• **Selected passage**:
::::::::::

Making
Humongous
Doable
Need to manage a gigantic database?
Let DB2 do the heavy lifting.
Robert Catterall
(r catterall@catterallconsulting.
com) is president of Catterall
Consulting, a provider of DB2
consulting and training services.
“Really big,” in the context of a data-serving
system, used to mean a few hundred transactions per second, a terabyte or more of data,
and a thousand or more database objects (tables
and indexes). Today, a system with these characteristics would be thought of as “large,” but
the bar for “huge” has been raised considerably:
more than a thousand transactions per second,
multiple terabytes of data, and tens of thousands
of database objects.
Organizations around the world must deal
with such huge systems in a cost-effective
manner. The IBM DB2 development group has
consistently delivered features and functions
that address this need for ever-more efficient
support of ever-larger databases. You could write
a book on all that stuff, but I have about 1,200
more words at my disposal, so I’ll focus on two
of my favorites: a new and game-changing scale-out solution for DB2 on the AIX/Power platform,
and a DB2 for z/OS feature that is great for large
databases but overlooked by a lot of DB2 people.
DB2 pureScale: Advanced shared-
data clustering
You can read the specifics on DB2 pureScale in
the article “What is DB2 pureScale?” in this
issue. Here, I want to talk about why it’s so
important. Vertical scalability, also known as
scale-up, is a DB2 strength. Give a DB2 server
more and/or faster engines, and you’ll get better
throughput. Sounds simple, but making good
on that proposition—once you get past a few
processors—requires advanced engineering.
That said, sometimes a really big database system is best supported with a scale-out
(multi-node) configuration. In such cases, it’s
important to go with a scale-out solution that
provides a good match for the requirements of
the target application. For large data warehouse
systems, the shared-nothing multi-node architecture implemented via the DB2 for Linux, UNIX,
and Windows (LUW) data partitioning feature
(DPF) makes lots of sense. For online transaction processing (OLTP) applications, on the
other hand, a shared-data cluster (multiple servers
with concurrent read/write access to a database
on shared disk) is likely to be a better fit. For years,
the only available DB2-based shared-data system
was DB2 for z/OS data sharing on a mainframe
parallel sysplex. That changed with the announcement of IBM DB2 pureScale, a shared-data solution for DB2 on the IBM AIX/Power platform.
DB2 pureScale, announced in October 2009,
trumps the shared-data cluster competition in
the UNIX market. Here’s the deal: if you’re going
to give multiple data servers read/write access
to one database, you have a couple of choices
when it comes to keeping the different servers
from trashing the consistency of said database.
One option is to have a node directly communicate with all the other nodes regarding data
rows that it’s changing and data that it has
cached locally. Alternatively, you can go with a
centralized mechanism by which a data server
node posts global lock and global buffer pool
information to structures residing in devices
that provide a shared-memory resource to

::::::::::

• **Dataset extract**:
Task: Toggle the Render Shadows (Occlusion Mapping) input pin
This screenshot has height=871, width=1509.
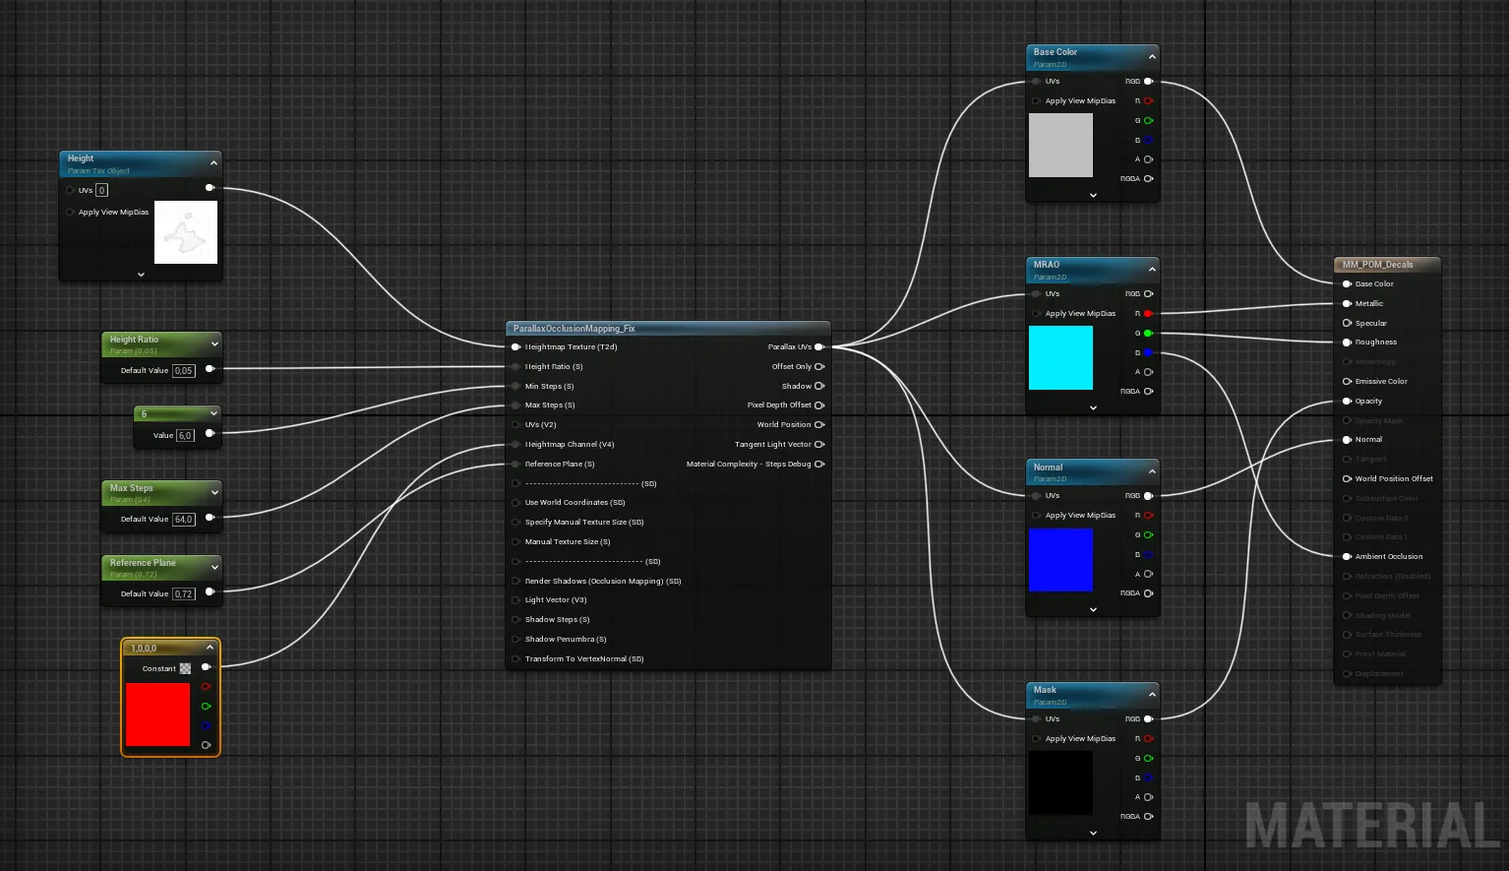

::::::::::

According to the DB2 article above, in what month and year was DB2 pureScale announced?

• **Written answer**: October 2009